Work item
From the entries below, return exactly the lines beginning at the one that contains "Muistilista (1194, 76)" and ending at the one that contains "Medios y Prensa (950, 732)", both of them included, and only those lines.

____

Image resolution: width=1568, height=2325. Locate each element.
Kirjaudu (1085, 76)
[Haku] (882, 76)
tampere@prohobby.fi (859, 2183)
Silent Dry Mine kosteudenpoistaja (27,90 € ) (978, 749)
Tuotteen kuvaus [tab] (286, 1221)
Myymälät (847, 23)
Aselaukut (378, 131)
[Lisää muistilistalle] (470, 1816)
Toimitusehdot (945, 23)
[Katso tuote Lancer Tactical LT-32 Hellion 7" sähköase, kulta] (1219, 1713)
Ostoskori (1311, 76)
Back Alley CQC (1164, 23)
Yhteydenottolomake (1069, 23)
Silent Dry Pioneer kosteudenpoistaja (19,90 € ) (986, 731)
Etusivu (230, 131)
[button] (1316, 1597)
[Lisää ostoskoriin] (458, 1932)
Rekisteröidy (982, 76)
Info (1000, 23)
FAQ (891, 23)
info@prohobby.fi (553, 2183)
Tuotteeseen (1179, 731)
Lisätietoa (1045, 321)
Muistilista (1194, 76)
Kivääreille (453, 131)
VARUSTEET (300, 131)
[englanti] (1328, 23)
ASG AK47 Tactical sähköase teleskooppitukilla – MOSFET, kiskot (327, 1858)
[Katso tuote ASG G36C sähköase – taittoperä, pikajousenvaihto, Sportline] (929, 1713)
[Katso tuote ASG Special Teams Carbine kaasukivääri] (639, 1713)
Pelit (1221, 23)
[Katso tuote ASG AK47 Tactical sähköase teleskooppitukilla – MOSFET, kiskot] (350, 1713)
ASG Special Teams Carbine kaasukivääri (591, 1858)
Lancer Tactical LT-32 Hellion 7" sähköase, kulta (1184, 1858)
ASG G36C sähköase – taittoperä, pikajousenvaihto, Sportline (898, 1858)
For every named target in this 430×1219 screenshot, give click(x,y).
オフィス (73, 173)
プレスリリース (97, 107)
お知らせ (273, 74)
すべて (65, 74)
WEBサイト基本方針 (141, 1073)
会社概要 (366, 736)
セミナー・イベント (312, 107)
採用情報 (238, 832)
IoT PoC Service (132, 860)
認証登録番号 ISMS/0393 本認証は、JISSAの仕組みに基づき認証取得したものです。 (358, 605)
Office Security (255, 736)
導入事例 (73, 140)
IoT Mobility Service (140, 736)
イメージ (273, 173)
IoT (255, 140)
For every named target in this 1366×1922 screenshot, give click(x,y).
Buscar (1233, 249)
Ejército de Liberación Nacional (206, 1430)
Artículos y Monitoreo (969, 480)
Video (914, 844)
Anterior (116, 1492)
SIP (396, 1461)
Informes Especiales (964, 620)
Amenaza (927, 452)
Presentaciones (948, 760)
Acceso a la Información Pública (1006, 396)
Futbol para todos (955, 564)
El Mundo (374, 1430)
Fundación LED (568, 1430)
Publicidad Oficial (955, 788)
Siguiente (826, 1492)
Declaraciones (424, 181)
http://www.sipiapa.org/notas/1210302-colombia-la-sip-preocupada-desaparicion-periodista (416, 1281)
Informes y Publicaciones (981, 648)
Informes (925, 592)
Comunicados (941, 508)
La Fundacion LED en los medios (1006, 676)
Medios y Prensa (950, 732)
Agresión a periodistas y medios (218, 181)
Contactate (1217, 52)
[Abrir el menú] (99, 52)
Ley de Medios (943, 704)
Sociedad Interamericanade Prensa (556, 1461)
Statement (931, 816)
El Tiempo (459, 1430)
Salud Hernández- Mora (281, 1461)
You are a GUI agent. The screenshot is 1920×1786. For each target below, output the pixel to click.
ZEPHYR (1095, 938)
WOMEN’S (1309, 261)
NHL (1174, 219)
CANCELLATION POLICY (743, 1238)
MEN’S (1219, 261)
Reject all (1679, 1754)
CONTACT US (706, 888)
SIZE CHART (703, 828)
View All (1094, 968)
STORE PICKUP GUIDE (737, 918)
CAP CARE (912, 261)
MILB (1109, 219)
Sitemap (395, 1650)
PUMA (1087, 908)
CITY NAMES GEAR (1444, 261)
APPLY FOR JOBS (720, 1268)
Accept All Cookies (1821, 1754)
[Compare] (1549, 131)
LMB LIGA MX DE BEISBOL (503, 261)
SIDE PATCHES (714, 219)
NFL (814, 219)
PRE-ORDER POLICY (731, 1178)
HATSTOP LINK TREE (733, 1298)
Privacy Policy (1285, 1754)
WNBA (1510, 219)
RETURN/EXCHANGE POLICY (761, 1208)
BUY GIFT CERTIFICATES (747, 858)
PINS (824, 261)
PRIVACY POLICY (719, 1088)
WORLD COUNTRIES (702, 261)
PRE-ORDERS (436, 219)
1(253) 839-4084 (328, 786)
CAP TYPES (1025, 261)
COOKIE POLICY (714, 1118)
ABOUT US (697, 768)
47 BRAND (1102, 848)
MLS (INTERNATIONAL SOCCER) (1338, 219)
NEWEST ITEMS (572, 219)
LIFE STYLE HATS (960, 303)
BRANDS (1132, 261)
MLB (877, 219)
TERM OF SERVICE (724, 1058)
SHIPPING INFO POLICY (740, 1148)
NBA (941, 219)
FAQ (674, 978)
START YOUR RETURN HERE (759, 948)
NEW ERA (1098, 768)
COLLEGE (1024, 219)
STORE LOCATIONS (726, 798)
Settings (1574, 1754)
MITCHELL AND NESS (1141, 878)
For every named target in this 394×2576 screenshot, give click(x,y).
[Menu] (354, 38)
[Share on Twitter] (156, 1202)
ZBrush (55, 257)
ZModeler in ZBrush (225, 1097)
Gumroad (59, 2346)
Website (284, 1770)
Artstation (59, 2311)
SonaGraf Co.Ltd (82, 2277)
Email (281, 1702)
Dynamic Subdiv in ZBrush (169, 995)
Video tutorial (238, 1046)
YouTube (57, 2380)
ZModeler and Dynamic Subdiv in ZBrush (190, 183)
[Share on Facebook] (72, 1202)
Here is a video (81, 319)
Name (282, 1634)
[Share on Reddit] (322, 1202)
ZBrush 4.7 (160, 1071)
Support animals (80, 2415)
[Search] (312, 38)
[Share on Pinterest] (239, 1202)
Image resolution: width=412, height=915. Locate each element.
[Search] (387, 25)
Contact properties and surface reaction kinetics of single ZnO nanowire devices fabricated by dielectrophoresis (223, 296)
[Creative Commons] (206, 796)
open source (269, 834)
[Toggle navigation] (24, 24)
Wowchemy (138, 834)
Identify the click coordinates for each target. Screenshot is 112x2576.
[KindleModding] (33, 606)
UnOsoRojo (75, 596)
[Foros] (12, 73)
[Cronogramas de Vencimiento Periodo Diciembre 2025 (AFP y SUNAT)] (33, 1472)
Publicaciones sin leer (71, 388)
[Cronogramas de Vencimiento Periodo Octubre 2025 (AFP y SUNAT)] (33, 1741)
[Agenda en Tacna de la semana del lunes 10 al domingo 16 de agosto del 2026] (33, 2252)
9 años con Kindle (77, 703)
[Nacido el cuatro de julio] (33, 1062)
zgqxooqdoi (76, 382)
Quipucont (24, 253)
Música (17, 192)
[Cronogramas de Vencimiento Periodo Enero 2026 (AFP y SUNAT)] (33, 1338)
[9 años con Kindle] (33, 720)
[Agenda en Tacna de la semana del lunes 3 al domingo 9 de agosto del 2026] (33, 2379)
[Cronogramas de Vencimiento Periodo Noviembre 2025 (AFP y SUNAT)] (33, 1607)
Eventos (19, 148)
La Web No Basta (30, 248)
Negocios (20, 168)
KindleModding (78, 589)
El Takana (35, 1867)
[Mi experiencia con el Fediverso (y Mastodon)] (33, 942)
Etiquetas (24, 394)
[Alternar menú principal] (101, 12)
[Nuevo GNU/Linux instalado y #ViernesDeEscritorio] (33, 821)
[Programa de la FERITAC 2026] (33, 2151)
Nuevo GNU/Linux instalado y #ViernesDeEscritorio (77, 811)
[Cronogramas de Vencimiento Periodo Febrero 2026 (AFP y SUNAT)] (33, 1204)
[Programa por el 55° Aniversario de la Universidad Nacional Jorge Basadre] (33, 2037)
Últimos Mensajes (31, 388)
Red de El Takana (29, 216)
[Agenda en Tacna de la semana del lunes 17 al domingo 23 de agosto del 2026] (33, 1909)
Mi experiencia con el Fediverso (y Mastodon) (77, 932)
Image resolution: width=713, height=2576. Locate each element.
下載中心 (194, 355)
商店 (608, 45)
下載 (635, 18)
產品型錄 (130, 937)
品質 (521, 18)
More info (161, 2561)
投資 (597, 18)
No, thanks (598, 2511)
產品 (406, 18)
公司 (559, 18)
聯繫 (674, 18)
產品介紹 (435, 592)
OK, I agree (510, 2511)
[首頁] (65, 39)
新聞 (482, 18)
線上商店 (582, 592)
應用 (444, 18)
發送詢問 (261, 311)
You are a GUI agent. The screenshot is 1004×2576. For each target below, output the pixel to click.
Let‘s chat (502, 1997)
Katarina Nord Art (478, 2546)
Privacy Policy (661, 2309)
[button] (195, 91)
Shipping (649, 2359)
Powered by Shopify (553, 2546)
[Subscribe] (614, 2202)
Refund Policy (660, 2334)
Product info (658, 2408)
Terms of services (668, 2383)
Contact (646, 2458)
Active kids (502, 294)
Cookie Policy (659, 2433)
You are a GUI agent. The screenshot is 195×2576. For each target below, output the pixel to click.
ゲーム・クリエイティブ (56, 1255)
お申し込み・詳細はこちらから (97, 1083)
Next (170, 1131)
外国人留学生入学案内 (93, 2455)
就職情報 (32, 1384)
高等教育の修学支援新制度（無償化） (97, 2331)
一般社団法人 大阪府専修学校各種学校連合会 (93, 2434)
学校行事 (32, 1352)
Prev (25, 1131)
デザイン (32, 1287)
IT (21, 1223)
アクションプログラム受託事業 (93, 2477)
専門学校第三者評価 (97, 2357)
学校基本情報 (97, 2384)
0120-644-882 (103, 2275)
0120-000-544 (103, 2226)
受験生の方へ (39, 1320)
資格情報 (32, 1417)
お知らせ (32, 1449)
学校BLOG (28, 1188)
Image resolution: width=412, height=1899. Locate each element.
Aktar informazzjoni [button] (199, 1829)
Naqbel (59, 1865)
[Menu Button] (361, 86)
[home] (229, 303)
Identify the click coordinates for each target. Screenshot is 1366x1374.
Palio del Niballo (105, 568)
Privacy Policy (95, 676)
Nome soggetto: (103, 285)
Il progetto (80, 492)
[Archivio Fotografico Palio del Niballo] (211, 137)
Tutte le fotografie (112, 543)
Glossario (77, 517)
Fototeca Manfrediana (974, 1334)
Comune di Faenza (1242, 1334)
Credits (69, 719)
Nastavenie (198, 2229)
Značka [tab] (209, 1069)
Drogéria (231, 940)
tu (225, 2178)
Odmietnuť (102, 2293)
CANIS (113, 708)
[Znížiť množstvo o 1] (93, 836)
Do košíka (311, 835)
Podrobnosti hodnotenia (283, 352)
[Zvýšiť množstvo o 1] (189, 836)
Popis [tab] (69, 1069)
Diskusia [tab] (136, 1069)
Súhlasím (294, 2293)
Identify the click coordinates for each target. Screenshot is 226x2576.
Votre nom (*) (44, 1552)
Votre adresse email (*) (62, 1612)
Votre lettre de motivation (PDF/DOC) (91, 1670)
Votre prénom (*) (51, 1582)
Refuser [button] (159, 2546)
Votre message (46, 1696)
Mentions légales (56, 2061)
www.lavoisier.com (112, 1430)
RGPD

____

Exercise solution
Muistilista (1194, 76)
Kivääreille (453, 131)
VARUSTEET (300, 131)
[englanti] (1328, 23)
ASG AK47 Tactical sähköase teleskooppitukilla – MOSFET, kiskot (327, 1858)
[Katso tuote ASG G36C sähköase – taittoperä, pikajousenvaihto, Sportline] (929, 1713)
[Katso tuote ASG Special Teams Carbine kaasukivääri] (639, 1713)
Pelit (1221, 23)
[Katso tuote ASG AK47 Tactical sähköase teleskooppitukilla – MOSFET, kiskot] (350, 1713)
ASG Special Teams Carbine kaasukivääri (591, 1858)
Lancer Tactical LT-32 Hellion 7" sähköase, kulta (1184, 1858)
ASG G36C sähköase – taittoperä, pikajousenvaihto, Sportline (898, 1858)
For every named target in this 430×1219 screenshot, give click(x,y).
オフィス (73, 173)
プレスリリース (97, 107)
お知らせ (273, 74)
すべて (65, 74)
WEBサイト基本方針 (141, 1073)
会社概要 (366, 736)
セミナー・イベント (312, 107)
採用情報 (238, 832)
IoT PoC Service (132, 860)
認証登録番号 ISMS/0393 本認証は、JISSAの仕組みに基づき認証取得したものです。 (358, 605)
Office Security (255, 736)
導入事例 (73, 140)
IoT Mobility Service (140, 736)
イメージ (273, 173)
IoT (255, 140)
For every named target in this 1366×1922 screenshot, give click(x,y).
Buscar (1233, 249)
Ejército de Liberación Nacional (206, 1430)
Artículos y Monitoreo (969, 480)
Video (914, 844)
Anterior (116, 1492)
SIP (396, 1461)
Informes Especiales (964, 620)
Amenaza (927, 452)
Presentaciones (948, 760)
Acceso a la Información Pública (1006, 396)
Futbol para todos (955, 564)
El Mundo (374, 1430)
Fundación LED (568, 1430)
Publicidad Oficial (955, 788)
Siguiente (826, 1492)
Declaraciones (424, 181)
http://www.sipiapa.org/notas/1210302-colombia-la-sip-preocupada-desaparicion-periodista (416, 1281)
Informes y Publicaciones (981, 648)
Informes (925, 592)
Comunicados (941, 508)
La Fundacion LED en los medios (1006, 676)
Medios y Prensa (950, 732)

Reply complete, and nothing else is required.